Carnet de voyage

  • Gilles Cyr
    Huit sorties. Les Éditions de l'Hexagone (purchase at Amazon.ca)
Reviewed by Anne Kaufman

Huit sorties suit, de proche, le chemin de son narrateur aux prises avec un désir d’authenticité. Il tente de dépasser le « mur », celui qui donne son nom au premier chapitre du recueil. Un sentiment l’habite, qu’il doit éliminer. « Dans l’intervalle je vois que rien / n’est vraiment à sa place. » Le regard est porté avec inquiétude vers un bouleversement sans nom, vers la fin de la quiétude : « suivez mon regard / on doit s’inquiéter / quand ils partent en forêt / avec leurs quatre-roues ». Comme si le silence des lieux était sur le point de disparaître, détruit par l’Homme. « Enfin réunis dans une communauté d’indignés », il faut partir à la recherche de la vraie essence humaine. Foncièrement mobile, la voix narrative témoigne de son passage d’un lieu à l’autre : Hull, la Sicile, Licata, Syracuse, l’île de Crète, la Macédoine. Véritable « carnet de voyage », les différents espaces s’enchaînent comme chacune des huit avenues ou « sorties » que tentent d’emprunter le narrateur. L’arbre, le jardin, l’Arménie, le papillon, la pomme, la recherche, incarnent les outils qui servent à désamorcer le mur. L’errance rythme le recueil, jusque dans la nature, parfois précédée par un guide. Cependant, le voyageur sera « encore perdu », inévitablement. En voyage, les plaisirs de la cuisine, les festins et les marchés populaires permettent d’explorer un vocabulaire pointilleux qui reflète le climat de recherche sérieuse où tout est noté. C’est aussi l’occasion de faire une série de rencontres. Les histoires étrangères, d’« un autre mythe cherokee / lié à la colère / [qui] raconte l’invention des fraises » les peintres Cézanne, Huygens et Papin, réels personnages.

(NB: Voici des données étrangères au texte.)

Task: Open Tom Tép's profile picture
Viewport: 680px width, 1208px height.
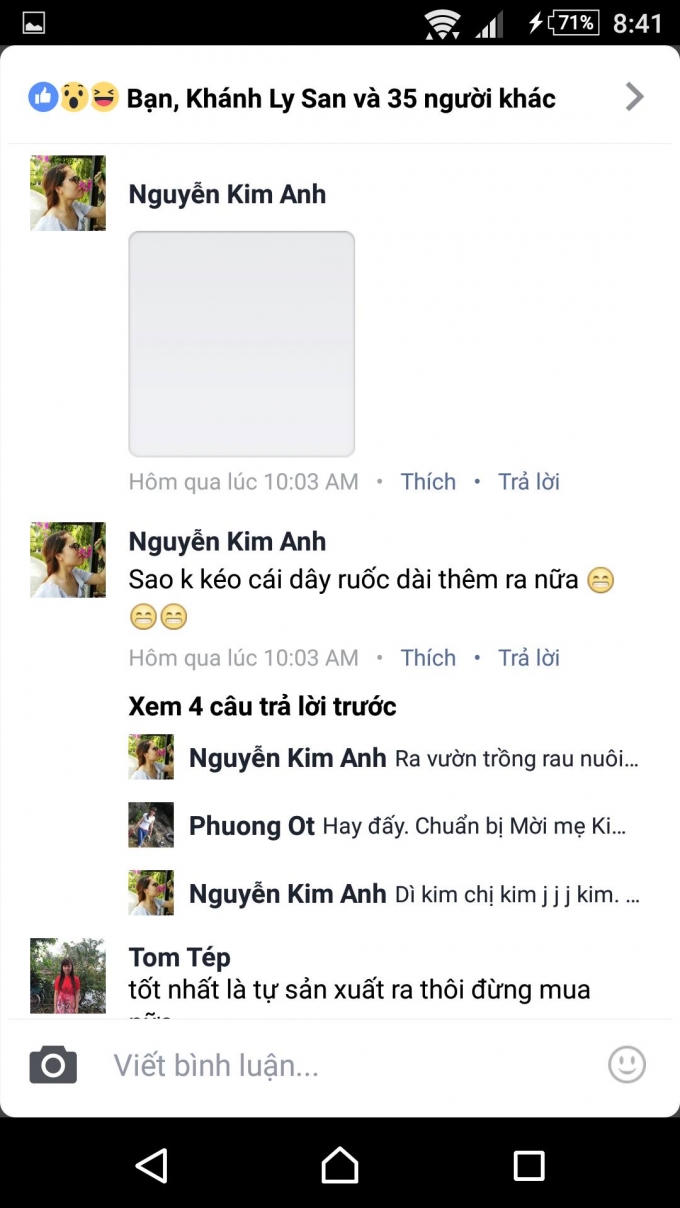Action: click(x=67, y=976)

Le trajet est ponctué d’objets, eux aussi soumis à l’étude : la pomme, l’hirondelle et le café, par exemple. Le tout pour passer un « mur », jamais tout à fait décrit, et ne privant pas du désir de vouloir toujours aller plus loin; « pour renouer / nous irons le plus loin possible / au-delà des scories dérangeantes / des ratages ponctuels ». Ce genre d’occupation, conclut le narrateur, « serait absolument moderne ». C’est peut-être, un peu ironiquement, par le geste moderne de l’errance, que le recueil propose certaines réponses.